MULTI-CHINE, Heavy Displacement: 

Heavy displacement multi-chine sailing vessels range from 34’ to 75’ in length. These are very fine stable passagemaking schooners. In common, the forward and after cabins are separated by the engine room, which leaves a good bridge deck. Only one utilized the raised after deck, and she is the 53-footer. It was found very inconvenient and never used again, reverting back to a standard cabin trunk with steering from aft rather than at the mizzenmast. All together, this is a very handy arrangement. 

The smallest is TAMARACK at 34’. This is an excellent vessel for two persons on an extended cruise with accommodations for a couple of guests. All of these vessels have been built in steel.

The next size up is DOXY at 38’. I built the first one in aluminum alloy. Several others have been built in this material; however, all the rest have been built in steel. She has about 50% more cubic room than TAMARACK, so became more popular due to the increased comfort offered.  She costs quite a bit more to build.

YANKEE POINT at 45’ on deck is the next larger size in this family.  I built the original and, per owner request, rigged her as a gaff ketch, although her original design was that of a gaff schooner. One, known as DOWN NORTH, was built as a brigantine. When size of this family increased beyond this, it was prudent to add another mast as these are heavy displacement hulls. 

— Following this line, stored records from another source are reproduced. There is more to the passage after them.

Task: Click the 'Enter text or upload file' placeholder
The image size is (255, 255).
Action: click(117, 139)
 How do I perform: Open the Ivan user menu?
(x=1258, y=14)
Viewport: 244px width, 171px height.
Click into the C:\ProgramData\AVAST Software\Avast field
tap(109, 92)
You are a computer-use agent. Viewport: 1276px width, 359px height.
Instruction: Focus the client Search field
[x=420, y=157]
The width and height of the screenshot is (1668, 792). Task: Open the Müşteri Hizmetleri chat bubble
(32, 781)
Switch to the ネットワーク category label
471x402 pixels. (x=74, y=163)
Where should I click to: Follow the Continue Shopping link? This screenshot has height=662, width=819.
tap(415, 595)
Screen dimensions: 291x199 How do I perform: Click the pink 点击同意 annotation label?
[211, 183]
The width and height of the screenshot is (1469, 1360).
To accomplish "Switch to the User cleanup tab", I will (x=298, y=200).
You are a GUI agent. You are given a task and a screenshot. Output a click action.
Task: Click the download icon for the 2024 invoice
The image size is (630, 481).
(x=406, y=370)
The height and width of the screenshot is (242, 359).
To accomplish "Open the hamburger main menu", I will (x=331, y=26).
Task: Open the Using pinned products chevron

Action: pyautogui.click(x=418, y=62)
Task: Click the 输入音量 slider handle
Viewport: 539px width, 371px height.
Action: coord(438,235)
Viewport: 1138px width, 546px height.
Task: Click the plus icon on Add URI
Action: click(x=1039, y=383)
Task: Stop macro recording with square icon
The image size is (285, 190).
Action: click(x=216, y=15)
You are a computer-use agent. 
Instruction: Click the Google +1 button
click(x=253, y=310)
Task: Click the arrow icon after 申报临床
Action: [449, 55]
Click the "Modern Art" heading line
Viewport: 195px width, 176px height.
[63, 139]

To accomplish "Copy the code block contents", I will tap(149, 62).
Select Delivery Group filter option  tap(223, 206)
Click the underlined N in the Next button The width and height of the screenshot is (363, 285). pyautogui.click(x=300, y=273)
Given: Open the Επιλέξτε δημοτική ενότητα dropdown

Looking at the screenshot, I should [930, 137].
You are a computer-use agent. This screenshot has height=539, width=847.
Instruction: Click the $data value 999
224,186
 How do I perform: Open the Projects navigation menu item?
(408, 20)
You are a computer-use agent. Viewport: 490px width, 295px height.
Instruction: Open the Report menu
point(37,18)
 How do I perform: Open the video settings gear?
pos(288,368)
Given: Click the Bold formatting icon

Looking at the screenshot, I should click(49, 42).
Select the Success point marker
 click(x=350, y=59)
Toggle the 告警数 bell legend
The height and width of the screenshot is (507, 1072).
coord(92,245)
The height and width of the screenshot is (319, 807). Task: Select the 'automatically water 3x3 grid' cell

YANKEE POINT’s displacement being 51,000#, SULTANA’s was 70,000# for just a 7’ increase in length.  SULTANA at 52’(shown above) has been a very popular design. Some are used as yachts; others were set up for commercial diving; several have been used as freight schooners for long hauling. They all enjoy a magnificent reputation for their seakindliness and, surprisingly, for their speed under sail and the power to carry their rig in heavy weather. Several have been built by their owners, and I consider it the largest size feasible for an owner/builder.

After this size, these vessels become so large in displacement that a crew of two is fairly well exhausted and, in my opinion, are only suitable for commercial work. 

On SULTANA, I was hired to do sailing acceptance trials for a new owner. Once we were clear of the channel and shipping, I informed the would-be purchasers that we had just lost the rudder and proceeded, for the next four hours, to sail her on all points of sailing. Tacking, wearing, you-name-it, it was all done without the use of the rudder. During this time, I was doing all the sailing without additional help. After they were satisfied that the vessel really did sail and sail well and was well-balanced, I suggested that we return to port, whereupon they asked how it could be done.  I said that we could just turn on the engine to get through the bridge.  They asked how that could be done without a rudder.  I stated that we did have a rudder but I just wanted to prove that a sailing vessel could be worked without using the rudder.

The DOXY and TAMARACK hulls have also used the Chinese lug rig.  None of the others have used this rig.  All sizes are also available as round bottom metal construction.